Known as the capital of The New Forest since William the Conqueror established it as a royal hunting ground in 1079. Lyndhurst has been visited by kings and queens staying at the Royal Manor throughout the centuries. Today, Lyndhurst remains the administrative heart of the New Forest.
Situated at the top of the High Street, sits the impressive gothic parish church of St Michael and All Angels. The church was built in the mid-nineteenth century, although evidence suggests churches were previously found on this site. Within the church you can find some beautiful pre-Raphaelite windows designed by William Morris and a fresco by Lord Frederick Leighton which is said to be modelled on local people.
In the graveyard of St Michael and All Angels’ Church can be found the grave of one of the New Forest’s famous residents, Alice Pleasance Liddell. Alice was the little girl who inspired Lewis Carroll’s ‘Alice’s Adventures in Wonderland’ and ‘Through the Looking Glass’. Alice’s connection with the New Forest began in 1880 after she married wealthy Reginald Hargreaves, who had inherited the Cuffnells country estate, near the village.
Close by to the church, you will find Queens House, which remains the property of the Crown. Today, Queens House provides offices for the Forestry Commission and is home to the Verderers Hall, where the Verderers meet monthly.
Lyndhurst houses the New Forest Heritage Centre, providing a wealth of information about the special history of the area. The centre is also home to regular exhibitions and holds various events throughout the year. It was, however, shut. No matter. Google Maps provided details for a circuitous eight-mile walk from Lyndhurst to Brockenhurst, via backwoods. Walking through forest inclosures and across heaths, hours passed in peaceful solitude as birds swooped and butterflies fluttered past. With few other walkers or cyclists, it provided an opportunity to connect with nature and detach from the madness of Covid-19.
Back in Lyndhurst, it was a short drive to the Tall Trees Trail, a busier and more-popular route next to Blackwater Arboretum. Sensory information boards along the trail provided fascinating facts about the tallest, heaviest and toughest trees in the world. The walk meandered past majestic conifers planted in the 1850s, some of the oldest Douglas fir trees in Britain and included views of two enormous redwoods.
Lockdown has ended and Premier Inns have returned, though things ain’t what they used to be. New regulations mean doors are locked, unless your name is on the list and staff buzz you in. It’s a bit like going to an upmarket nightclub, except it’s not a nightclub and not particularly upmarket. A check-in girl offered to sign me while fussing over which pens were and weren’t sanitised. After two days walking and driving, at least there was a bath, a comfortable bed and no sign of Sir Lenny Henry.

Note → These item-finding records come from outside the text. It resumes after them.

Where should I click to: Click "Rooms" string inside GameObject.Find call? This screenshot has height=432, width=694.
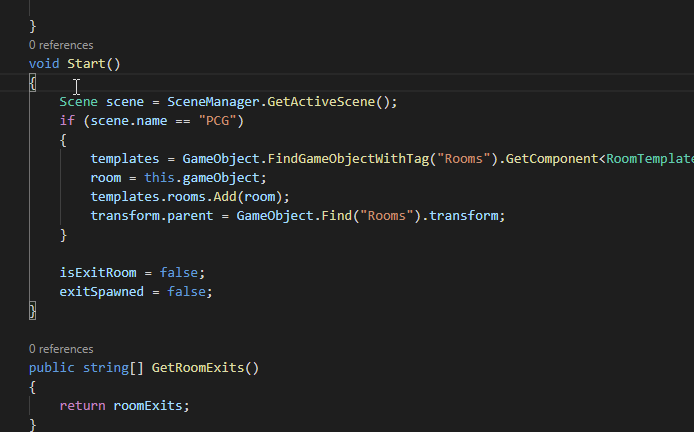386,216
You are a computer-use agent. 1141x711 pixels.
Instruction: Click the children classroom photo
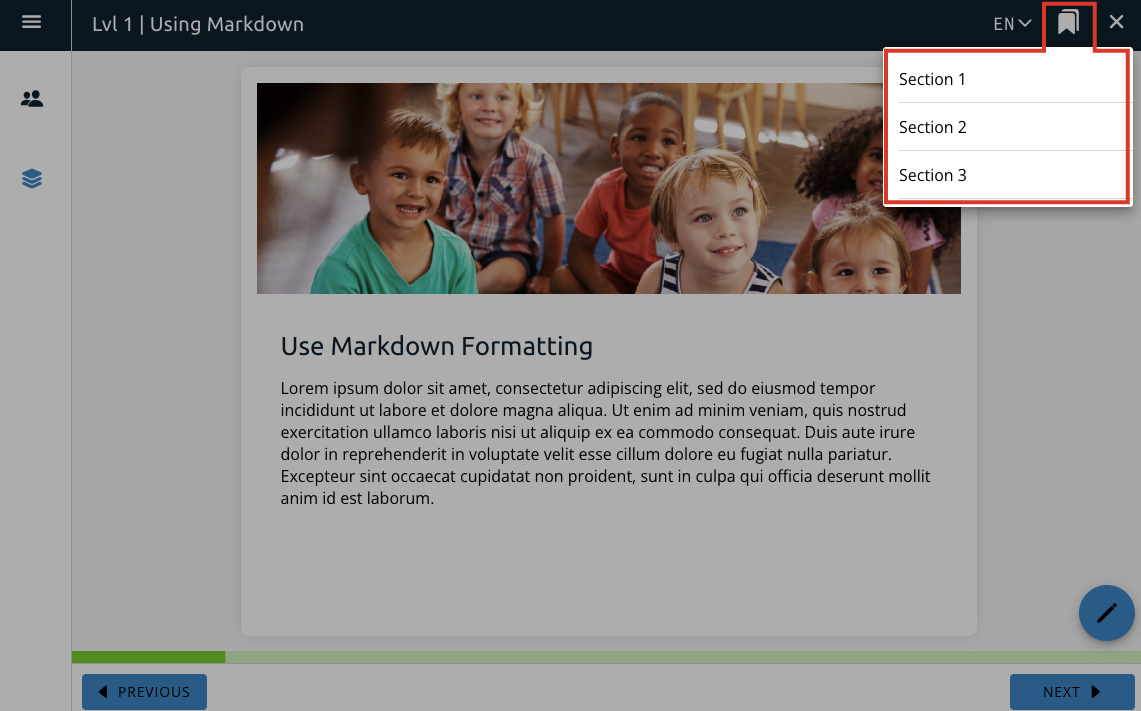608,188
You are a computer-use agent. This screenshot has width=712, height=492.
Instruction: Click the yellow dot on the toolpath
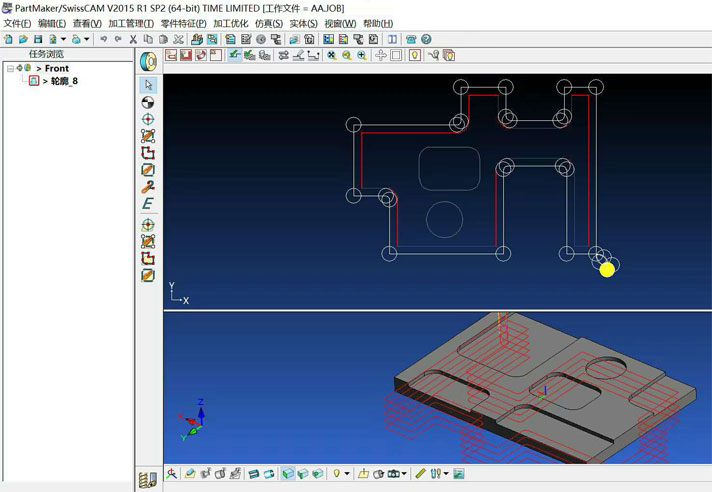click(606, 270)
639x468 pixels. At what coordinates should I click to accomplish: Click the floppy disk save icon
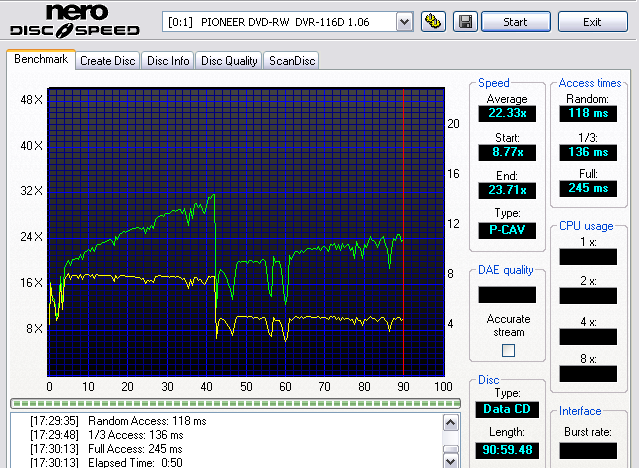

I ruminated on my next move. Should I hop across to the South Downs, England’s newest National Park, which provides beautiful walking through Hampshire, West Sussex and East Sussex, including the formidable South Downs Way. Passing through Brighton, Britain’s coolest town, I could make a beeline for the Seven Sisters Country Park, enjoying great walking, cafes and tearooms and the elegant Beachy Head.
A mini-road trip had loosened the lockdown shackles and provided some sense of reconnection with the human race.
There’d been a life-affirming reminder, too, that we live in one of world’s most beautiful, varied and compelling nations, where historic towns, fabulous architecture and spellbinding countryside make for the ultimate staycation.
But the road was calling and it was time to move on. If lockdown has taught us anything it’s this: holidays are great, but there’s no place like home.